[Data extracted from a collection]
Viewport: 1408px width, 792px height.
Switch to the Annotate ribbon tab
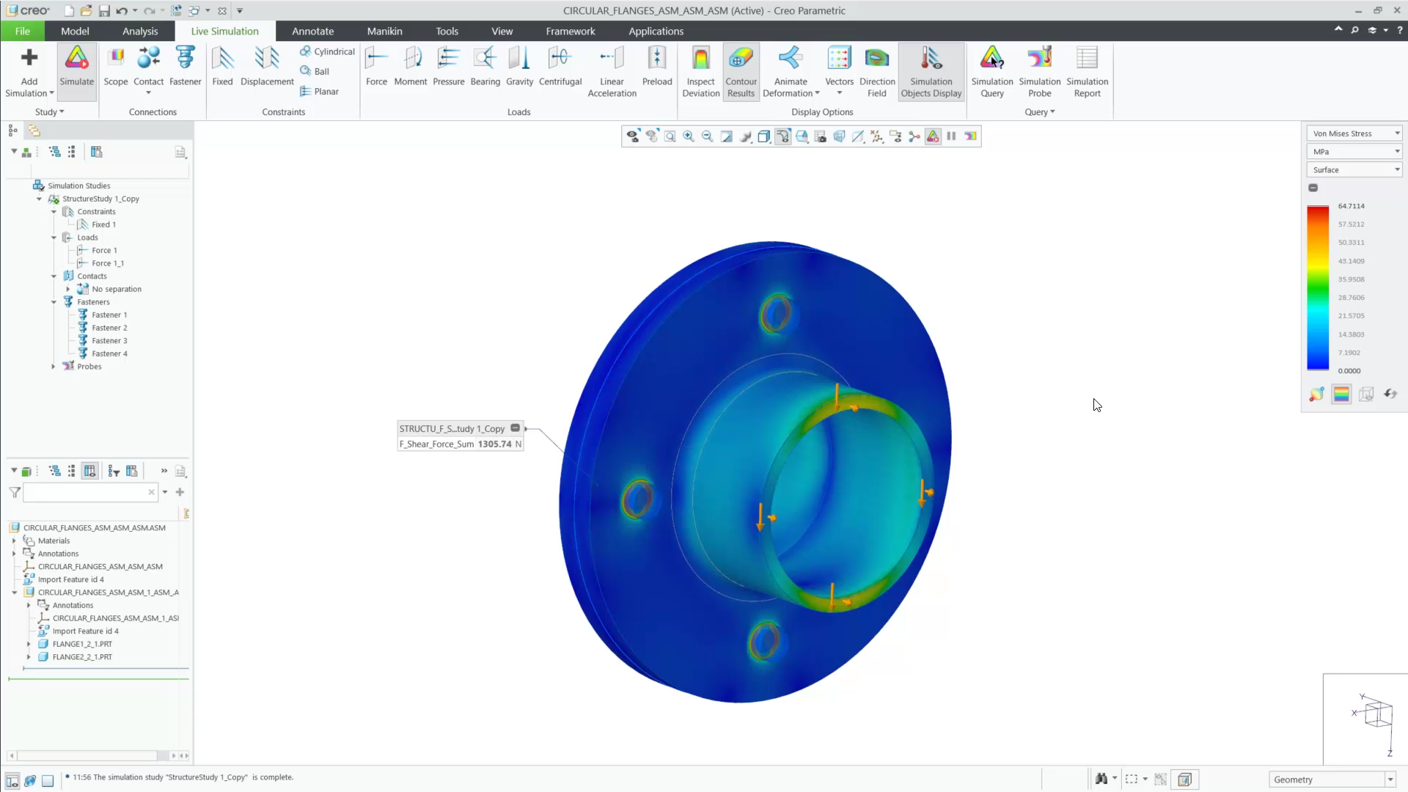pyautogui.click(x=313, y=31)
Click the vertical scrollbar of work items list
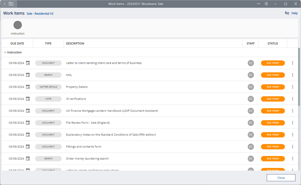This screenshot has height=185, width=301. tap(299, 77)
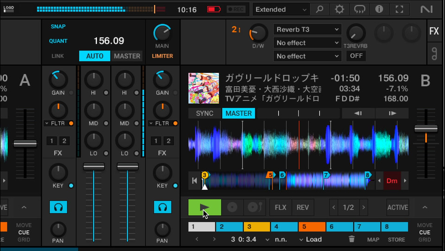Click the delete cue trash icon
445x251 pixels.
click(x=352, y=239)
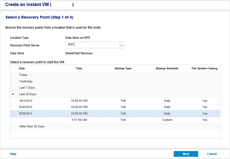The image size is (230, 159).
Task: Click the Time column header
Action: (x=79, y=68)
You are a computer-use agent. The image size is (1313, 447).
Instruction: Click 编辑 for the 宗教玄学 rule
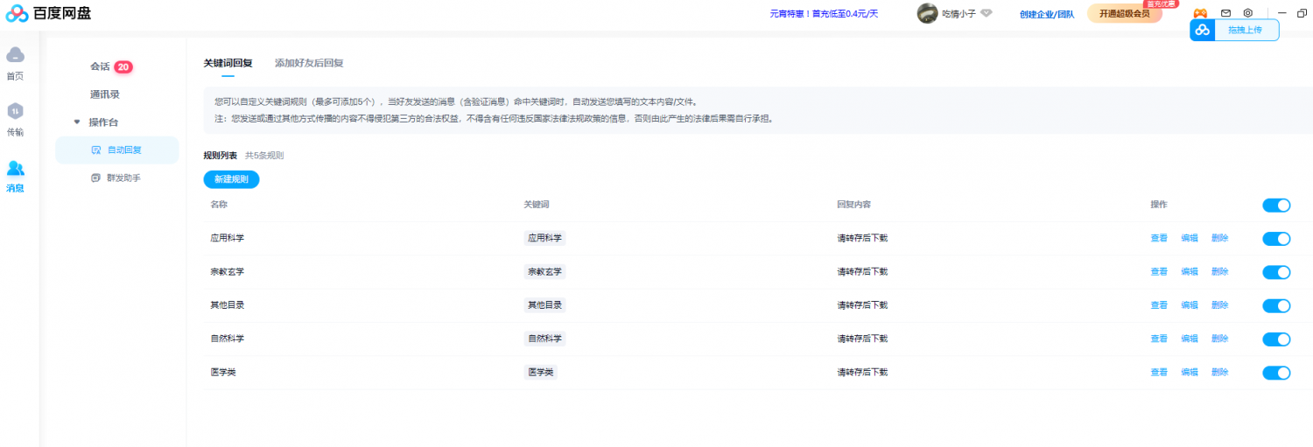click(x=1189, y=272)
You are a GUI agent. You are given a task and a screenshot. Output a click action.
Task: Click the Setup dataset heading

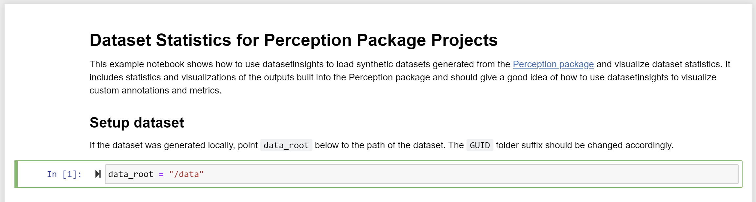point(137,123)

Problem requirements:
Copy out all of the lines above word for word, leaving the pictures out.

Reply:
Viewport: 1408px width, 792px height.
Switch to the Annotate ribbon tab
pyautogui.click(x=313, y=31)
Click the vertical scrollbar of work items list
This screenshot has height=185, width=301. tap(299, 77)
Click the delete cue trash icon
445x251 pixels.
click(x=352, y=239)
The image size is (230, 159).
Task: Click the Time column header
Action: (x=79, y=68)
You are a computer-use agent. The image size is (1313, 447).
Instruction: Click 编辑 for the 宗教玄学 rule
click(x=1189, y=272)
You are a GUI agent. You are given a task and a screenshot. Output a click action.
Task: Click the Setup dataset heading

point(137,123)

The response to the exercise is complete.